加盟店の経営管理能力が向上すれば、複数店舗の経営が可能になり本部の事業拡大にも寄与する。しかし、経営力向上は主観的な指導や経験の押しつけでは、加盟店の共感は得られない。
そこで、中小企業診断士の勉強をしたり、週末の経営大学院にも通って経営を基礎から学んで、それを加盟店経営者の育成に活用した。
この時は純粋に加盟店育成のために学んだが、これが、後の中小企業支援に直結する知見となった。業務でもこういった活動を通して加盟店との信頼関係を高めたり、社長に就任したりする原動力となった。
入社7年目に社長に就任し、4年が経とうとした時に、もやもや病という指定難病を発症し、長期療養と後遺症のリスクが高かったので、代表取締役社長を辞任した。
50代、キャリアの集大成を目指して
20代から約30年間「飲食業」という事業領域の中で、それぞれ内容の異なる仕事に従事してきた。
それでも、異なっていると思っていた仕事が、「中小企業の経営支援」という、闘病後に選択した仕事で、点が線に結びついたように思えた。
意図した訳では無いけれど、導かれるように中小企業支援の仕事にたどり着いた。結果的に全ての年代での経験や知識を役立出ることができた。
個人経営で身につけた全ては自分事という経営者意識、ベンチャー企業ではボトムアップでの業務遂行、老舗企業ではトップダウンの業務遂行を経験した。
また、いずれの年代でもデメリットはあった。零細企業で相談する相手がおらず苦悩した日々、ベンチャー企業の株主構成の不安定さ、老舗企業の閉塞感など。

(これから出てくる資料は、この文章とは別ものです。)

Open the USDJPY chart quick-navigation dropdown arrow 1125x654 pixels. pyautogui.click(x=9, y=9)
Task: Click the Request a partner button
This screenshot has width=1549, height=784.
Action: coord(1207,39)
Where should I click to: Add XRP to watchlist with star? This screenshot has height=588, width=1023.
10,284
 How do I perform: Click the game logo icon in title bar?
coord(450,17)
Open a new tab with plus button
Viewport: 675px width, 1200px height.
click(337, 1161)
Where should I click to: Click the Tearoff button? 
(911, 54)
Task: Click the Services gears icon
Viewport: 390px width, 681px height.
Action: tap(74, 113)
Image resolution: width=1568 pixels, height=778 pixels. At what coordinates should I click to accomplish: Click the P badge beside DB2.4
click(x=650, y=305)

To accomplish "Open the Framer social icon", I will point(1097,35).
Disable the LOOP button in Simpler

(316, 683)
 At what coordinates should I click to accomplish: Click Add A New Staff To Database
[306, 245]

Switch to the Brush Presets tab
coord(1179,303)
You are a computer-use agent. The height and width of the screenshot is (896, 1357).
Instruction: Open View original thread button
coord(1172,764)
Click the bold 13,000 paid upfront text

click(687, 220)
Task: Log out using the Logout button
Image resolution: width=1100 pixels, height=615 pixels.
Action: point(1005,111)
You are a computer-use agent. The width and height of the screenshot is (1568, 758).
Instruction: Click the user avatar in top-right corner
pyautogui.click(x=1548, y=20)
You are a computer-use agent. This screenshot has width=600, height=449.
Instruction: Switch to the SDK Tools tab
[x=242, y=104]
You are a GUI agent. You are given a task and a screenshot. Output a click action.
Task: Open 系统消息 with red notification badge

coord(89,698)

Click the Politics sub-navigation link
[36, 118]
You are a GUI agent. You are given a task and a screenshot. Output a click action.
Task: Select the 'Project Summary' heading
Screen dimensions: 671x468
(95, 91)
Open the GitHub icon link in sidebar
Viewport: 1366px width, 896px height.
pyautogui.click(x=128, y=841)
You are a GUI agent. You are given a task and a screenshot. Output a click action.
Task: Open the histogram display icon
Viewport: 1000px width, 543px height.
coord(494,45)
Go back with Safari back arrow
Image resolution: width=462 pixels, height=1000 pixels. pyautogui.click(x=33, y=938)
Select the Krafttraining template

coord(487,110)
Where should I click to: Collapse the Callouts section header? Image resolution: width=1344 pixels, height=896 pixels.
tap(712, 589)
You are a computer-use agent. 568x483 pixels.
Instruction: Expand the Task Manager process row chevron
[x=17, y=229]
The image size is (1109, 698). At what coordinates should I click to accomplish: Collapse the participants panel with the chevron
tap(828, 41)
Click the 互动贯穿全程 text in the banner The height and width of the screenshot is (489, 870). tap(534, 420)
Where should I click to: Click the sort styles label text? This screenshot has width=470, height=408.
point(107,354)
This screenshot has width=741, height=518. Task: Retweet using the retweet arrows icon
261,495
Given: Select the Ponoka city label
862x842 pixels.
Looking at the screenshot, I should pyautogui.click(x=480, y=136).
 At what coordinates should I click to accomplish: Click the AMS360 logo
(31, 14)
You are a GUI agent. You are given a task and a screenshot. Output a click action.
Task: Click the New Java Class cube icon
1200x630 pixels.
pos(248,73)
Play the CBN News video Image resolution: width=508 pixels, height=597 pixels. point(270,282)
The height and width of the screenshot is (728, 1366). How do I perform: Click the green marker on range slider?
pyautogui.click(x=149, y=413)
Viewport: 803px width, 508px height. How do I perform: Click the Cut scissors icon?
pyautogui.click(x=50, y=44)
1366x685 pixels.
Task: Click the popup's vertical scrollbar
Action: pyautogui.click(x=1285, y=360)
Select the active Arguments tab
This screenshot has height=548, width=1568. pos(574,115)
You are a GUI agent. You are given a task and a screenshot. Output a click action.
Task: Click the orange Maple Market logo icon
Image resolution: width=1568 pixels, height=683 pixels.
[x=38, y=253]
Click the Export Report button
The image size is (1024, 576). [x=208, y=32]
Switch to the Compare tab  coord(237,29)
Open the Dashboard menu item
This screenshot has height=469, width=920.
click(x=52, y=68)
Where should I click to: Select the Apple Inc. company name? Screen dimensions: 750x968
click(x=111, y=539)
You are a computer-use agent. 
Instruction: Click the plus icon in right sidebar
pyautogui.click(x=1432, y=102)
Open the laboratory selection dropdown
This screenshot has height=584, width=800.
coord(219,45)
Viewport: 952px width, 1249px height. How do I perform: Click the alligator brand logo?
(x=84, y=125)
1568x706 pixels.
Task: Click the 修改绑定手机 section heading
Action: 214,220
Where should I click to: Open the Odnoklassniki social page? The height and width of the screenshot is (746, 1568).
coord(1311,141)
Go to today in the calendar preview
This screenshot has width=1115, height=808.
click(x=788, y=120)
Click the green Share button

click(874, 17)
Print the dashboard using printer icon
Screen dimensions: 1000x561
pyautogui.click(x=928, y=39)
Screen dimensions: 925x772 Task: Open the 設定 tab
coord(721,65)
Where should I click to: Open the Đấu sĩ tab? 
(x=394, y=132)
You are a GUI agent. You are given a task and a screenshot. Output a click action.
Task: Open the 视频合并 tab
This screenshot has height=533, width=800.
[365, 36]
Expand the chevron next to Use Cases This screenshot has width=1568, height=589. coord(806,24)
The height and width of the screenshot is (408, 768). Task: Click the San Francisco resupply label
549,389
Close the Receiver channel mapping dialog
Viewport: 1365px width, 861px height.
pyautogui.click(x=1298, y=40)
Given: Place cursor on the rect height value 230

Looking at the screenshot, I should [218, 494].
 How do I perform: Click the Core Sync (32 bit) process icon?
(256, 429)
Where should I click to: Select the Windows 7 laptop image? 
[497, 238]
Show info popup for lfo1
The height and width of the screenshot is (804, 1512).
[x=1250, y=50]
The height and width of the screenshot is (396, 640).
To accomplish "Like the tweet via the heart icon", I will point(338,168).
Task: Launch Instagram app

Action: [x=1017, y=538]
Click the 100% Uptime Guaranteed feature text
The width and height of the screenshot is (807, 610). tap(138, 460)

中小企業の経営支援で、中心的なテーマは創業者から後継者への世代交代や中間管理職の育成、評価制度の導入・見直しといった人材育成関連が殆んど。
これらのテーマは全て、20代から40代の経験が活かせる。世代交代は、トップダウン型の経営からボトムアップ型経営への転換を図ること。
中間管理職の育成は経営者意識をいかに醸成するかに尽きる。20代で身につけた唯一の強みであり、30代での業務遂行、40代での加盟店の育成とも重なる。
公的な中小企業支援機関のアドバイザー業務を受注するには、そもそも中小企業診断士の資格が必要だった。ここでも加盟店育成のために取得したことが役立った。
そして現在は、月に10日ほど公的機関の管理アドバイザーを務めている。また直接依頼を受けて3社の経営支援も行っている。
経営者の相談相手として、また、FC時代の中小企業への恩返しの気持ちも込めて、会社の一員だという気持ちで経営支援に取り組んでいる。
キャリアと人生について思うこと
最近はキャリアアップを転職活動と混同する風潮があるように思う。上辺の知見だけで、何かを掴んだように錯覚して、上滑りしているようにも見える。
壁にぶつかるたびに迂回して、解決策を外部に求めて転職しても、人生におけるキャリアという線は繋がらないだろう。
天職と思えるような仕事に出会うには、その道を探求する必要がある。
様々な壁と本気で向き合うことで、本質的な問題に気づけたり、問題を乗り越えることで揺るぎない確信を得たりすることができるように思う。
そしてなにより、価値観を共有する仲間や仕事相手と信頼の輪を築くことが、人生を豊かにしてくれるように思う。
私自身は、中小企業の経営支援が仕事と人生の集大成になるよう今後も活動していきたい。